Bogota 2018 : « Une cheffe de cabinets pour les déboucher, c’est le nec plus ultra »
On était morts de rire, devant le message, avant que la réunion d’équipe ne débute par Zoom.
« Bogota 2018 », donc, commentait le dernier Bulletin de Ruffin, où le rédac’ chef présentait notre local parisien, à l’instar d’un Stéphane Plazza dans La meilleure Offre sur M6 : « On est dans l’appart de Fakir, à Gare du Nord à Paris, qu’on n’a pas trop investi parce que ça pue la merde, faut le dire. Et après des années de combat, je veux saluer Thibault, un héros !, le directeur de Fakir, qui s’est débrouillé avec le restaurateur indien d’à côté, et aussi le frère de Mélanie, Mélanie c’est ma cheffe de cabinet, c’est son frère, plombier, qui a pu régler ça dans les chiottes… » La rigolade s’est interrompue quand le patron a débarqué, comme un ouragan. À peine le temps de saluer, qu’il a déballé son sac : « J’ai un truc, là, qui m’est venu en courant ce matin, notez‑le parce que je pense qu’y a quelque chose à faire dessus, c’est ‘‘les vrais assistés’’. C’est les riches, en fait, gavés de subventions, d’aides de l’État, déjà, mais en fait, ils sont assistés pour tout, ils ne s’en rendent pas compte : leur femme de ménage pour le nettoyage, la nounou pour s’occuper de leurs enfants, la secrétaire pour réserver des billets d’avion… Mais leur grande force, c’est de masquer leur assistanat ! De faire croire qu’ils sont des héros, des autonomes, qu’ils gèrent leur vie. Sans les autres, ils ne sont rien ! » Silence gêné.

→ CONSIGNES:
a) Relevez toutes les personnes que le patron cite, dans l'extrait, comme assistant les riches au quotidien.
b) Résumez l'extrait en deux phrases.
c) Poursuivez le récit de la réunion chez Fakir après sa dernière phrase.
Les enregistrements qui suivent n'ont aucun lien avec l'extrait.

→ ENTRÉES RÉPERTORIÉES:

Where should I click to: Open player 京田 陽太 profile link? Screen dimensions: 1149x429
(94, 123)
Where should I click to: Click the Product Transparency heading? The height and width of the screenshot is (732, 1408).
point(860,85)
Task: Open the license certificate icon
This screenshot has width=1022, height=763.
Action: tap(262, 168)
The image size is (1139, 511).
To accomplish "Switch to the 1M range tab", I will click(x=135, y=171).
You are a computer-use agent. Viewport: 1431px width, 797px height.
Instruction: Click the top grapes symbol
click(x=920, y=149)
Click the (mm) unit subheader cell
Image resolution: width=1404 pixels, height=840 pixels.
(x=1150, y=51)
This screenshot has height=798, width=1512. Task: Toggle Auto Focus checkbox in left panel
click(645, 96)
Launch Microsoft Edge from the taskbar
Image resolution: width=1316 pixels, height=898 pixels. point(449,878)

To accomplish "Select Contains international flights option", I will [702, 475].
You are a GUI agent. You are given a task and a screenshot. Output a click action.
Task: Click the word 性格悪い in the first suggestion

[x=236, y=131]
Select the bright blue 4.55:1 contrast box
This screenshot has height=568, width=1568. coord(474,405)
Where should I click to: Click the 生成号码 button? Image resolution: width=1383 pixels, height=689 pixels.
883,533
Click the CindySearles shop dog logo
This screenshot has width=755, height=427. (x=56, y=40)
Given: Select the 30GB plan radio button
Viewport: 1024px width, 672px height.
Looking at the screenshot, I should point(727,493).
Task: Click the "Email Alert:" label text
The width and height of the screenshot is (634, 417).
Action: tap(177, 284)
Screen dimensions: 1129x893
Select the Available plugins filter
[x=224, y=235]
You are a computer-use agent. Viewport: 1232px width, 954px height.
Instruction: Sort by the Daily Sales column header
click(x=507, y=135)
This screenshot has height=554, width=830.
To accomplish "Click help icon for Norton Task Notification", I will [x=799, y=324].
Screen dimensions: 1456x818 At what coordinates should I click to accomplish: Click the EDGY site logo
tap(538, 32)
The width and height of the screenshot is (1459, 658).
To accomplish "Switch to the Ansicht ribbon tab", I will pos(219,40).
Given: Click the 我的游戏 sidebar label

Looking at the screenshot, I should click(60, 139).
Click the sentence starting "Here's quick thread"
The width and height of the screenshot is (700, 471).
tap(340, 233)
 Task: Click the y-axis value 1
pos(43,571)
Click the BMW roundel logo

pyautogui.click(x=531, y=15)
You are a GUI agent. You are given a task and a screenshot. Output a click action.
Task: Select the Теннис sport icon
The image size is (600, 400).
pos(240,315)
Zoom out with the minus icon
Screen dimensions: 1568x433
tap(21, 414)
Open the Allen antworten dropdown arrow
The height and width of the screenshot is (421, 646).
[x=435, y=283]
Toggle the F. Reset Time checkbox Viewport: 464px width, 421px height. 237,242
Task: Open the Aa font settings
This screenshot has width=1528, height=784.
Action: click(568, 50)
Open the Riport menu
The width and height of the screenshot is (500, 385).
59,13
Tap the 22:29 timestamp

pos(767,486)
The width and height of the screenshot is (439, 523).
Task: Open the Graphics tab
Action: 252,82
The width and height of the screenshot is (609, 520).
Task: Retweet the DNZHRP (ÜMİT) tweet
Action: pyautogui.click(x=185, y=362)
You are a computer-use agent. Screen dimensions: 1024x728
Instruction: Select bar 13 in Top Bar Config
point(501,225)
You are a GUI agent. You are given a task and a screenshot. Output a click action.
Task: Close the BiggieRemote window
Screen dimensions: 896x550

→ RÉPONSES:
a) La femme de ménage, la nounou, la secrétaire.

b) Avant une réunion d'équipe par Zoom, l'équipe riait du dernier Bulletin de Ruffin, où le rédac' chef présentait le local parisien de Fakir, près de la gare du Nord, en saluant Thibault et le frère plombier de Mélanie pour avoir réglé le problème d'odeurs des toilettes. Le patron a alors débarqué et exposé son idée des « vrais assistés », les riches, aidés par l'État comme par leur femme de ménage, leur nounou ou leur secrétaire, qui masquent cet assistanat, ce qui a provoqué un silence gêné.

c)
« Quoi, qu’est‑ce qu’il y a ? il a demandé, tout surpris.
— Ben, c’est‑à‑dire que, quand même…
C’est dur à défendre, pour toi, comme ligne, tu comprends bien… »
Il a marqué une pause, perplexe, puis s’est assis, lentement, visiblement touché.
« Oui, oui, c’est vrai, je sais… Je sais que si vous êtes pas là pour récupérer les affaires que je perds un peu partout, mon cahier, mon téléphone, mes clefs…
— Ou tenir ton agenda…
— Configurer ton ordi.
— Te trouver de la mousse à raser.
— Ou un sandwich en dernière minute. »
Ses convictions semblaient vaciller.
Était‑il dans le bon camp ?
« Je me le dis bien, souvent, que sans vous…
— … sans nous tu ne peux rien, c’est sûr !
— Mais avec nous tu peux
beaucoup, sans doute, c’est vrai.
— Mais oui ! C’est ça, c’est bien ça, il faut
l’avouer. Je suis un incapable du quotidien, un phobique administratif compulsif, un trou noir d’affaires à ne pas perdre, un…
— N’en fais pas trop, non plus.
— Mais c’est que j’ai besoin d’avoir l’esprit libre, vous comprenez ? Pour penser et mener les batailles, je dois me détacher du matériel. Comment je peux dessiner notre avenir radieux et commun si je suis cloué dans le présent, entravé par ces chaînes de l’esprit ? »
On l’écoutait encore vaguement, d’une oreille distraite, attendant le retour de bâton.
« Bon, bon… J’entends votre douleur, il a concédé. On va tout remettre à plat, et parlons franchement : quelles tâches vous donnent l’impression que vous êtes aux ordres d’un assisté ?
— On t’envoie nos fiches de poste ? Ça ira plus vite. »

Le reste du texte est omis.